Doom means more to me than just a game. Doom was the first game my dad and I played together frequently. I was only 10 when it was released for retail purchase and my dad got it. As I was only 10, I wasn't allowed to play it alone. Which was fine with me because I couldn't play it alone without screaming and running away from the computer.
My parents worked a lot, as you have too when you have a child. The time I spent with my dad playing Doom always warms my insides. Him laughing at me as I screamed and jumped out of the chair. Me using my sense of direction (which only exists in video games) to tell my him where to go when he got lost. It was our time and no one else really understood anyway.
Doom also introduced me to a deeper level of game play. Yes, I played a lot of adventure games as a kid. The games I played were mostly aimed at kids. It wasn't until later in my gaming life I experienced different types of games. Doom is full of secrets. Finding them became an obsession! The idea of a secret door that looks like a wall blew my tiny child mind.
The difficulty settings showed me that I could hone my skills. I always played on easy but my dad played on hard or extra hard. I learned that I could get better and continue to challenge myself. This was a completely foreign concept to me.
Doom was, and sorta is, controversial. The violence, gore, and satanic images enraged many groups around the world, especially religious groups. It introduced the fear that video games would feature able, feeling less killers, which is still an accusation that is thrown at gamers. The gaming community knows why this is ludicrous. Gamers are nice people, mostly. The only real time we can be hateful is when anonymity allows us. I will snipe you, tea bag your corpse, and ask if your balls have descended but I can't even eat a cow in real life. Without the veil of being anonymous, most gamers, like most people, are genuinely nice human beings.
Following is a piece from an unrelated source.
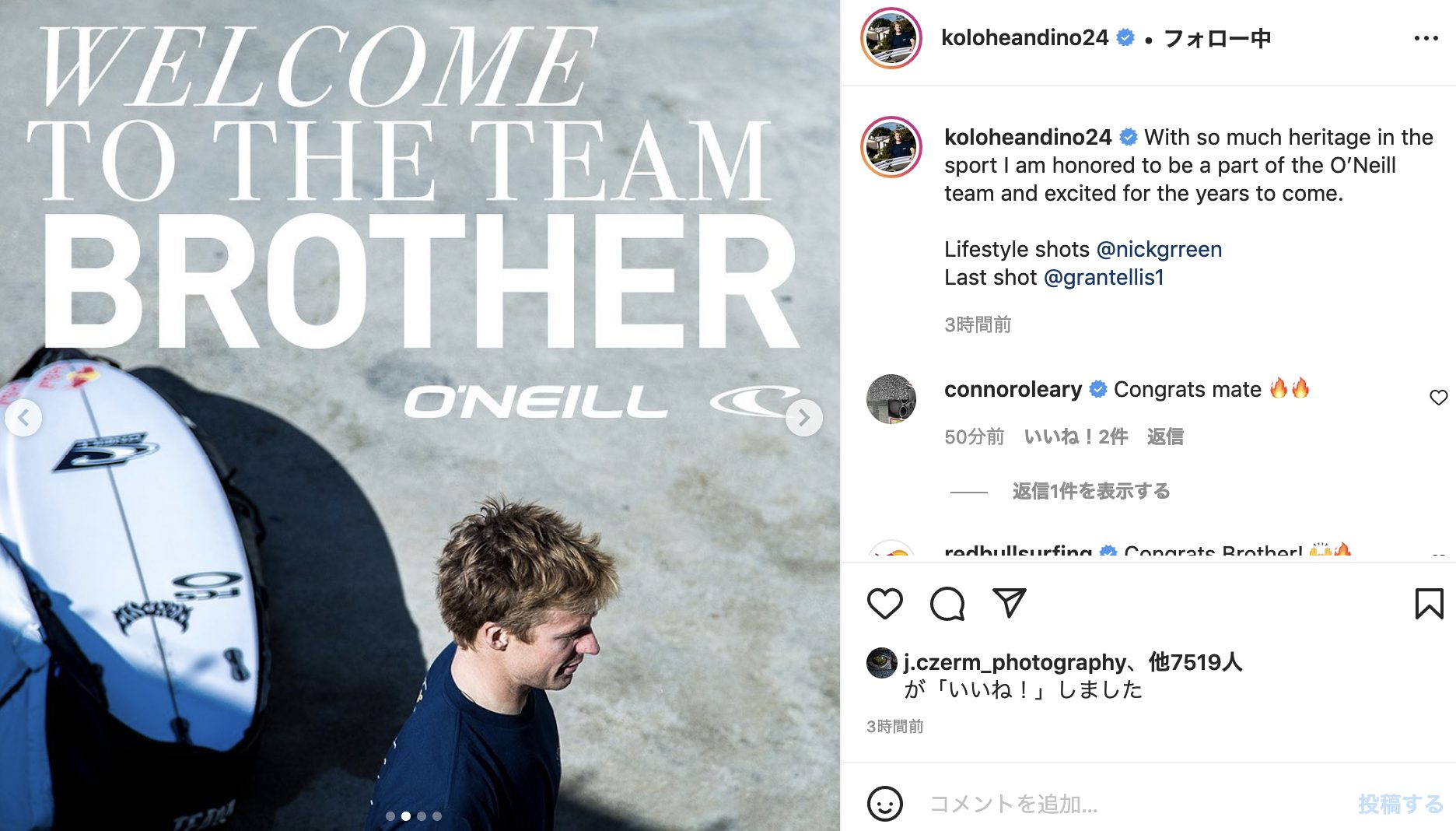The height and width of the screenshot is (831, 1456).
Task: Like connoroleary's comment with small heart
Action: 1438,398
Doom did instilled in me a love of the horror genre. As I got older, I became obsessed video games like Silent Hill, Clocktower and Resident Evil as well as movies like Jacob's Ladder. Let's be honest, it's fun to be scared. Its fun waiting for the sun to come up before you can go to bed because to spent all night playing Silent Hill 2 and sleeping without the comfort of day would be impossible. That only happened once, I swear.
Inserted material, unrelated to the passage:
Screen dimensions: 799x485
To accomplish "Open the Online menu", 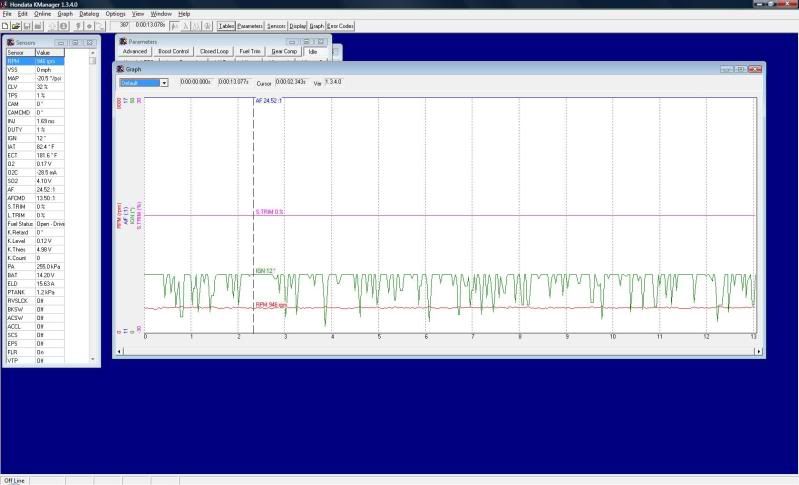I will [42, 14].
Doom is still important. Mods like Brutal Doom which increase the gore are recent. The re-release of all the Dooms virtually, which I do own, show that people are still buying them. I'm excited for a new Doom and hope that it will encompass the things I loved about the original.
I will never forget this game and I will always go back to this game. From its widespread availability, new mods, and new game, I'd say a lot of people will never forget Doom. It is apart of gaming culture, history and still makes me smile to think of sitting on my little chair and shaking from fear as my dad smiles and laughs.